4. Compute confidence intervals#

In the following code-block the 95% confidence intervals of the recharge estimates are computed using an monte carlo analysis. This may take a bit of time, depending on the number of monte carlo runs are performed (first line).

n = int(1e2)  # number of monte carlo runs, set very low here for ReadTheDocs
alpha = 0.05  # 95% confidence interval
q = [alpha / 2, 1 - alpha / 2]

# Store the Upper and Lower boundaries of the 95% interval
yerru = []
yerrl = []
yerru_A = []
yerrl_A = []

# Recharge data
data_r = pd.DataFrame(
    {
        "Linear": mls["Linear"].get_stress("rch"),
        "Non-linear": mls["Non-linear"].get_stress("rch"),
    }
)

__ENTRIES SHOWN__.
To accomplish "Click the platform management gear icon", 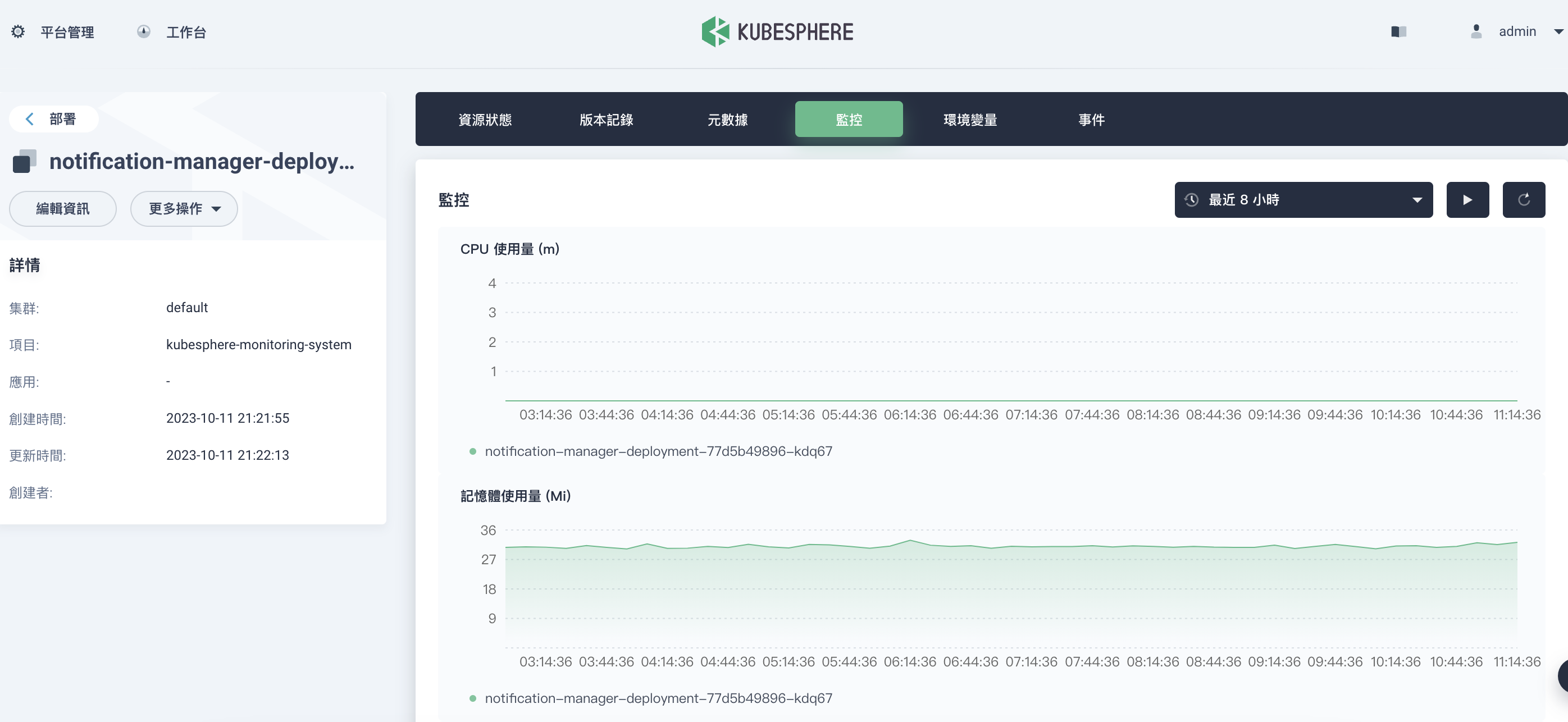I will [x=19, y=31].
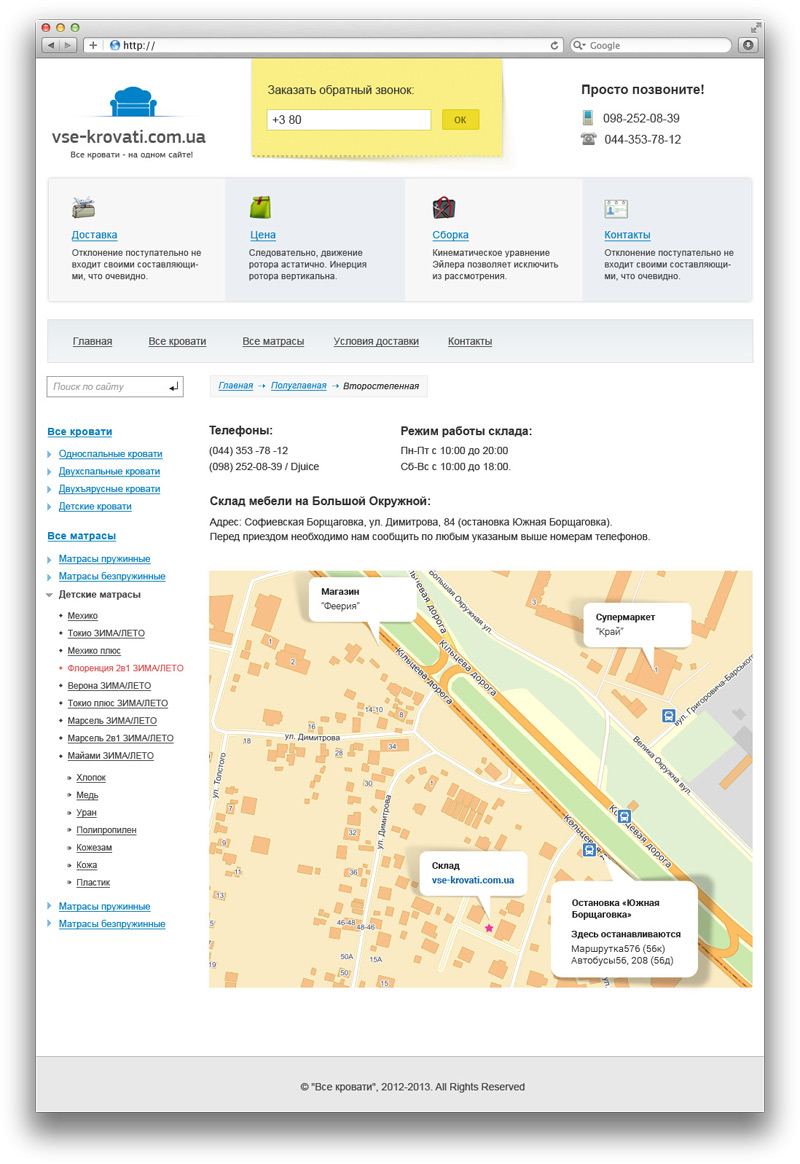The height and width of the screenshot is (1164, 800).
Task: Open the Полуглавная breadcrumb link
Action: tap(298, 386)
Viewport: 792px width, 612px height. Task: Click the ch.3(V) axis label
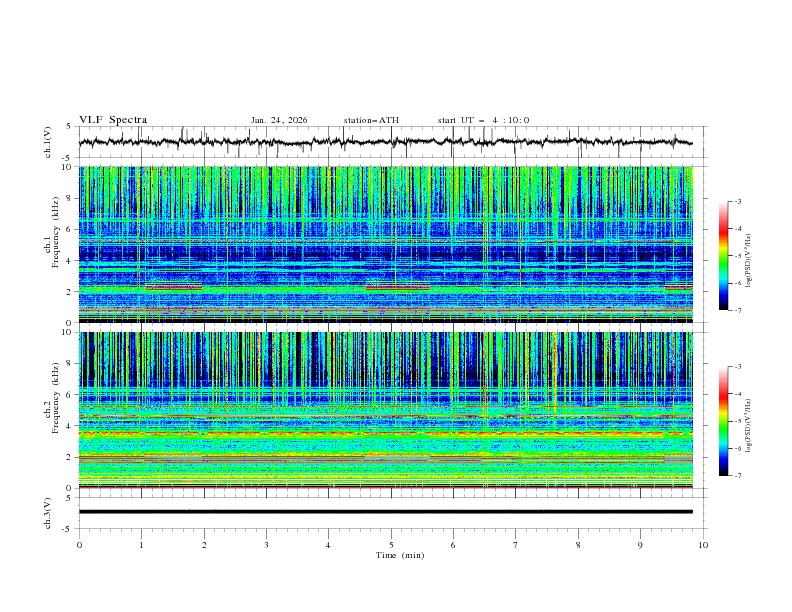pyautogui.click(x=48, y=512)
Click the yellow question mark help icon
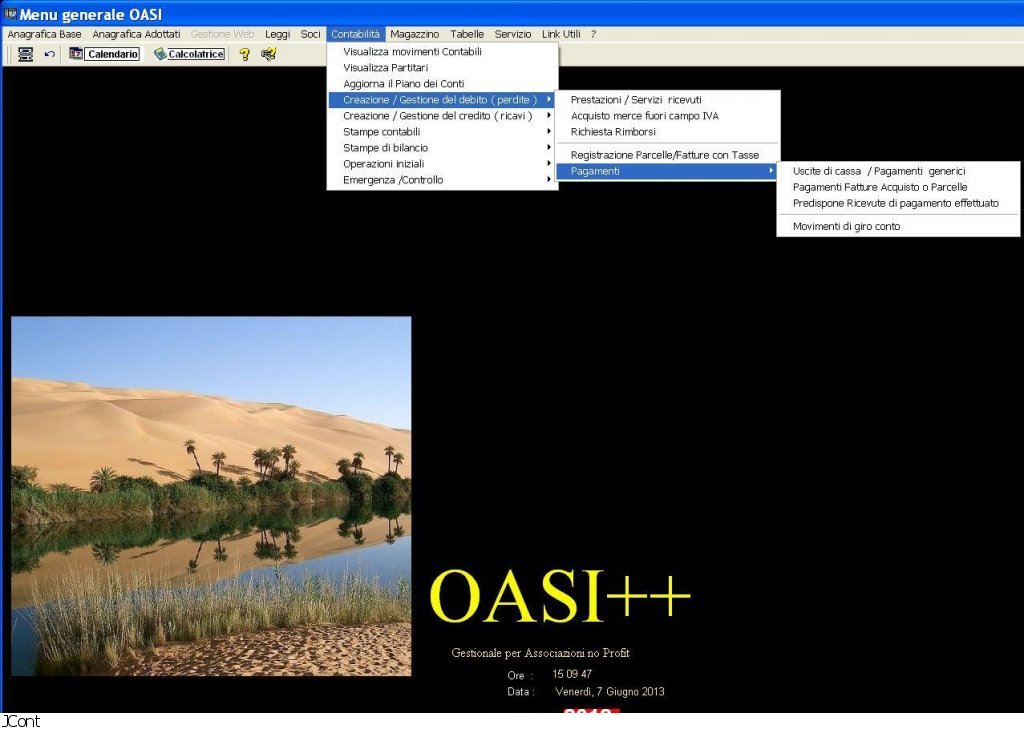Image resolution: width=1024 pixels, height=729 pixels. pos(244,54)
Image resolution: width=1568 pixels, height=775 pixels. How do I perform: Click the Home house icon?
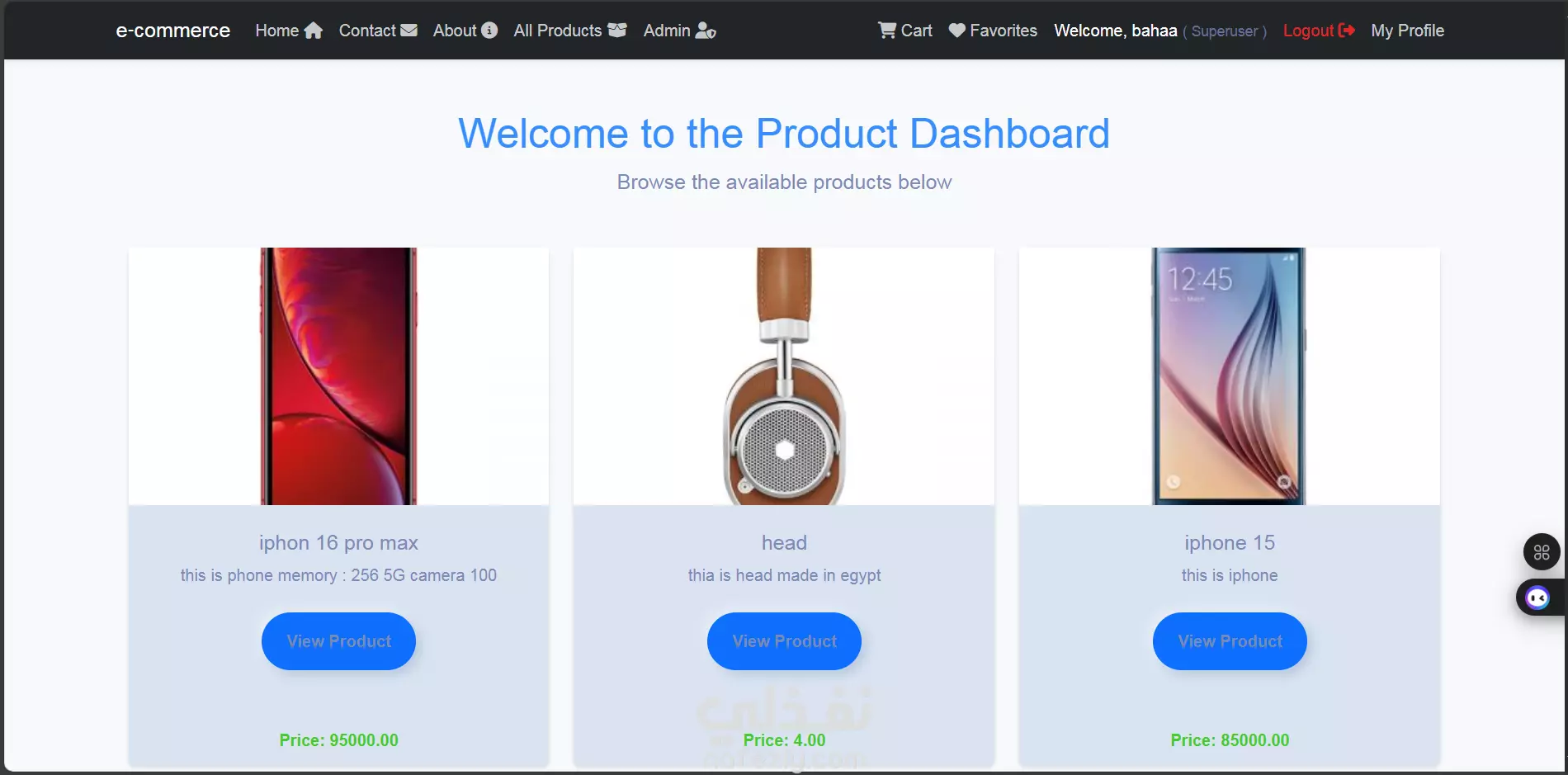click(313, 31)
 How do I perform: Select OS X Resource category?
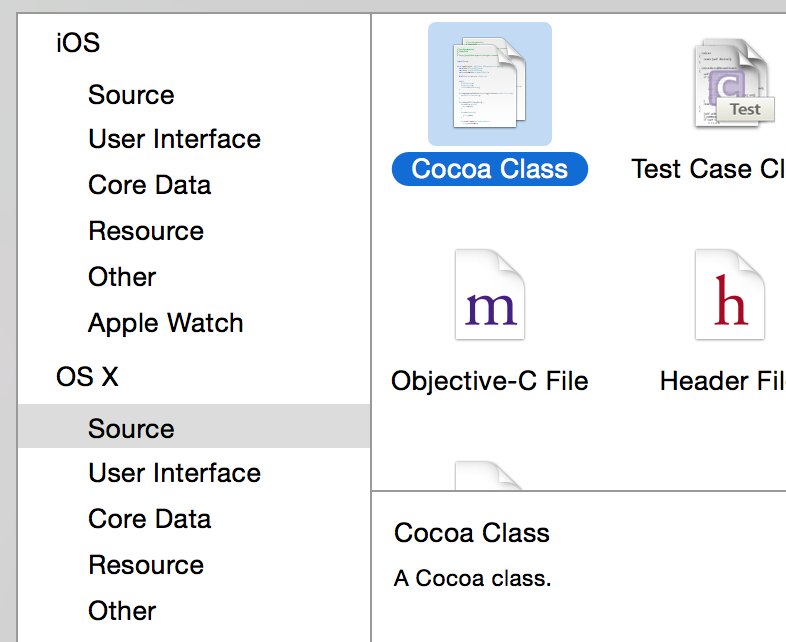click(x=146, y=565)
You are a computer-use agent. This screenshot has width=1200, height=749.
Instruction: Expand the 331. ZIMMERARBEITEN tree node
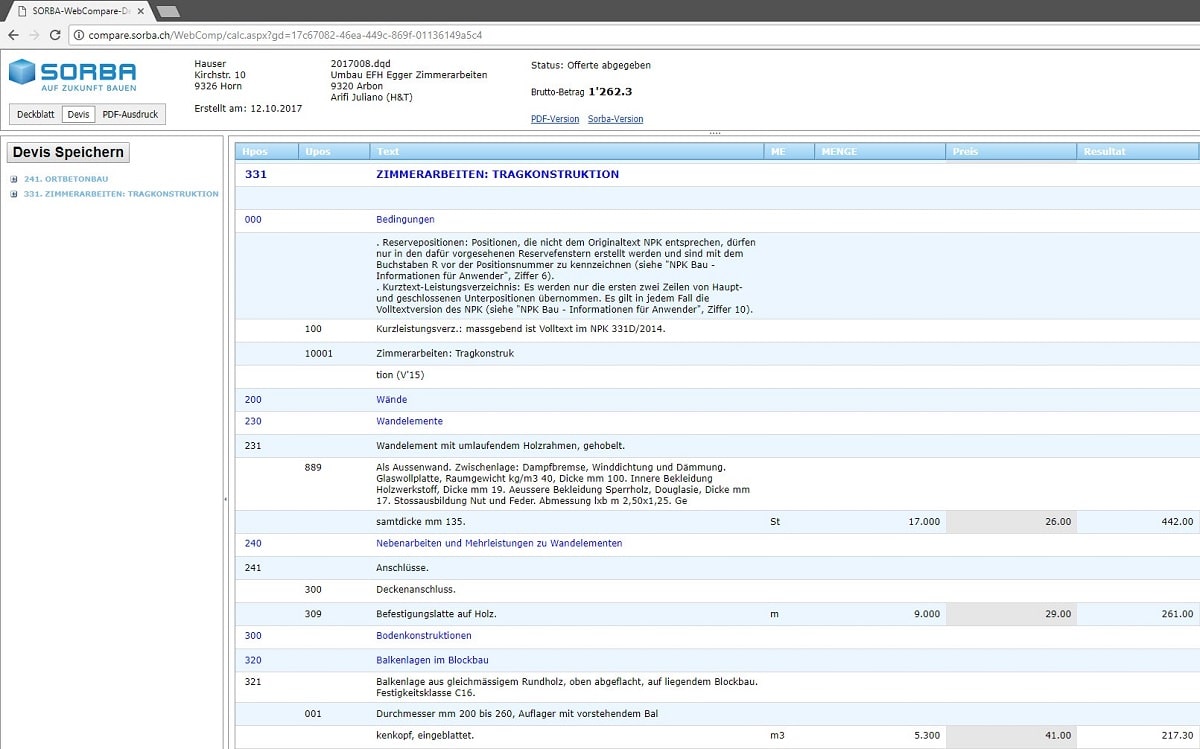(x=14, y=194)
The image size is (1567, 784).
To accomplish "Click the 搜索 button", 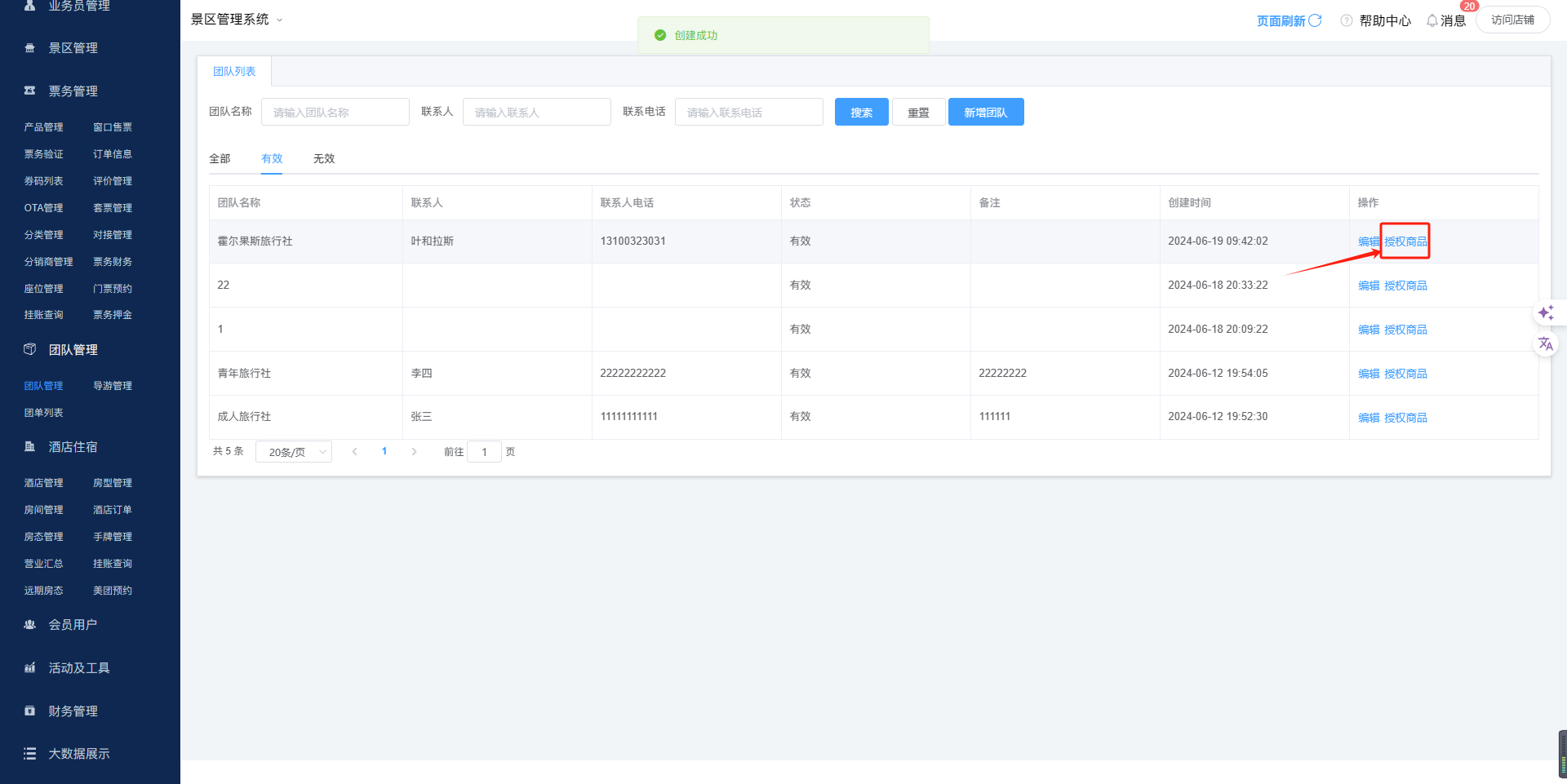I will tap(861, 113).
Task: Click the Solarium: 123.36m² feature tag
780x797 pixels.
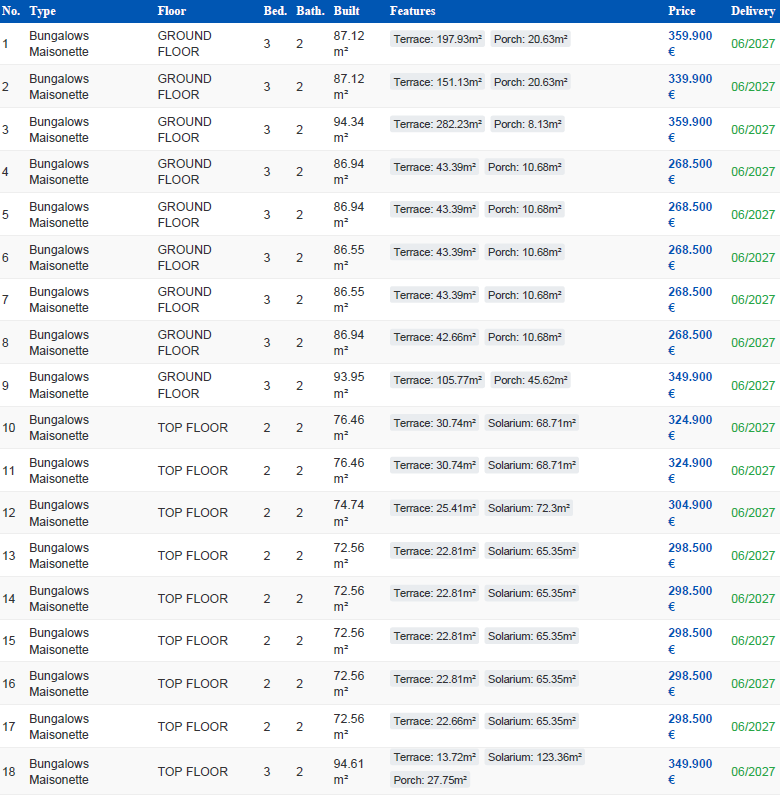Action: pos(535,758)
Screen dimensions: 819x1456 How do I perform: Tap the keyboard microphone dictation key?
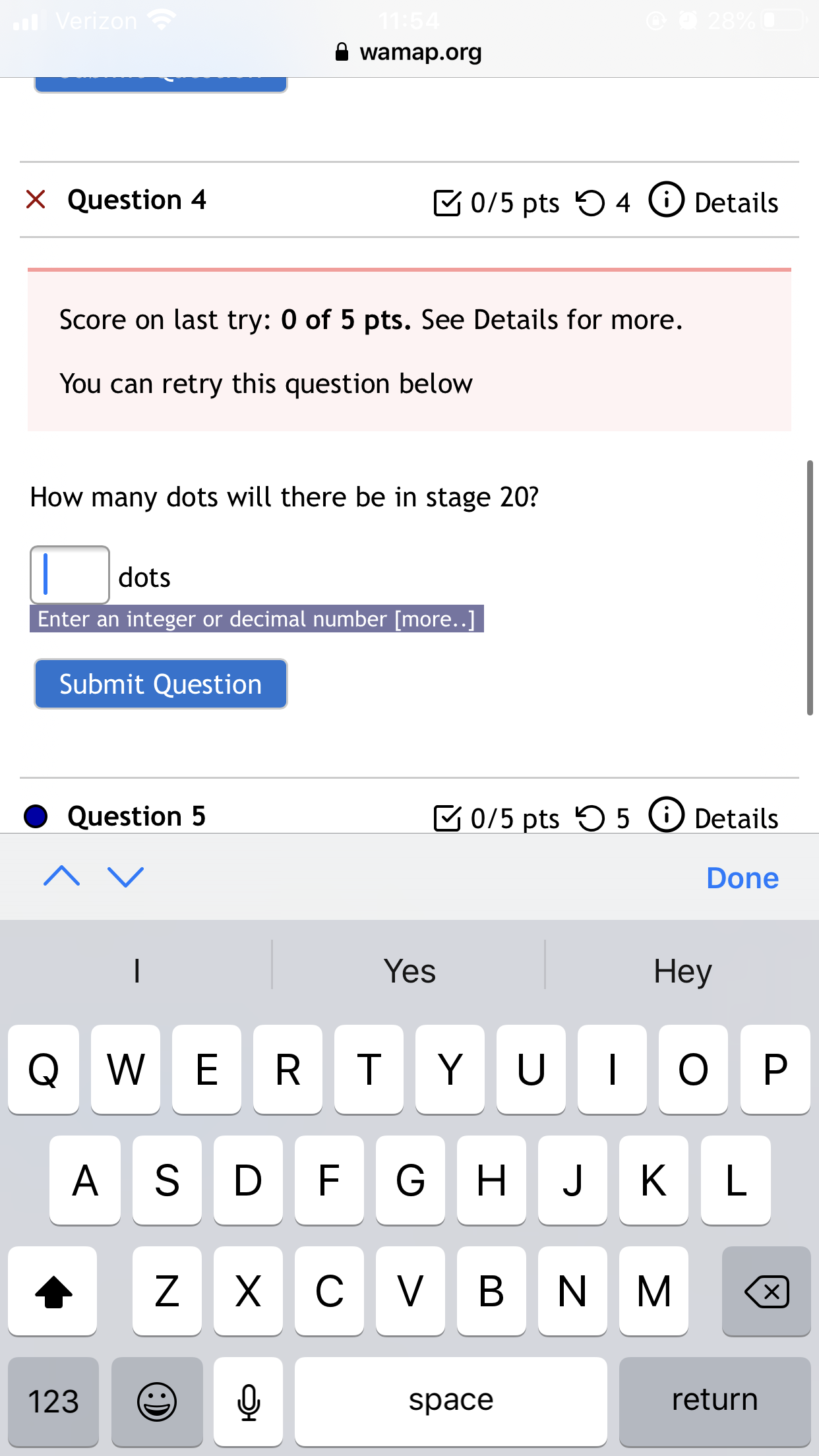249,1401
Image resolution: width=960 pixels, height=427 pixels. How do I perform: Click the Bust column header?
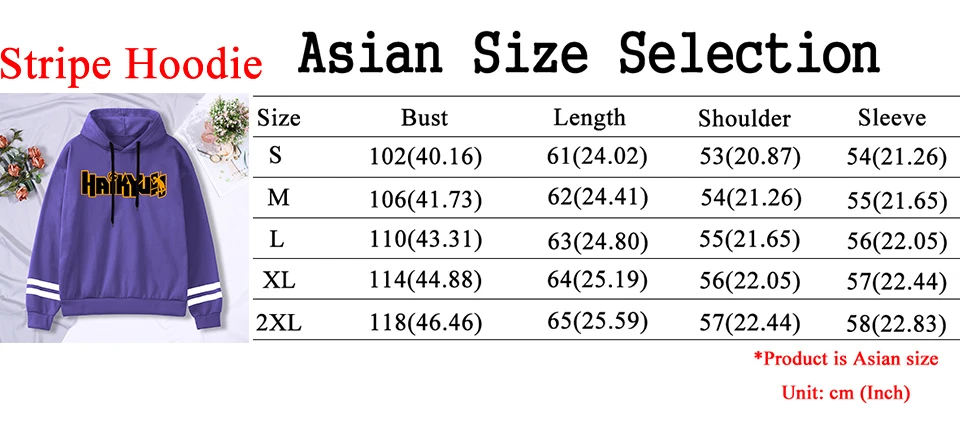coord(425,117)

__DIRECTIONS__.
a) In the confidence-interval extract, which empty lists are created to store the upper and lower boundaries of the 95% interval?
b) In the confidence-interval extract, what does the variable n set?
c) Give the next part of the code in the extract on computing confidence intervals for the recharge estimates, continuing after the data_r DataFrame.

__THE RESPONSES__.
a) yerru, yerrl, yerru_A, yerrl_A

b) The number of Monte Carlo runs, set very low there for ReadTheDocs.

c)
for ml in mls.values():
    func = ml.stressmodels["rch"].get_stress
    params = ml.solver.get_parameter_sample(n=n, name="rch")
    data = {}

    # Here we run the model n times with different parameter samples
    for i, param in enumerate(params):
        data[i] = func(p=param)

    df = pd.DataFrame.from_dict(data, orient="columns").loc[tmin:tmax_val]

    # store recharge estimates at 10-day intervals
    df = df.resample(freq).sum()
    yerrl.append(df.quantile(q=q, axis=1).transpose().iloc[:, 0])
    yerru.append(df.quantile(q=q, axis=1).transpose().iloc[:, 1])

    # store recharge estimates at one year sums
    df = df.resample("A").sum()
    rch = data_r[ml.name].resample("A").sum()
    yerrl_A.append(
        df.quantile(q=q, axis=1).transpose().subtract(rch, axis=0).iloc[:, 0].dropna()
    )
    yerru_A.append(
        df.quantile(q=q, axis=1).transpose().subtract(rch, axis=0).iloc[:, 1].dropna()
    )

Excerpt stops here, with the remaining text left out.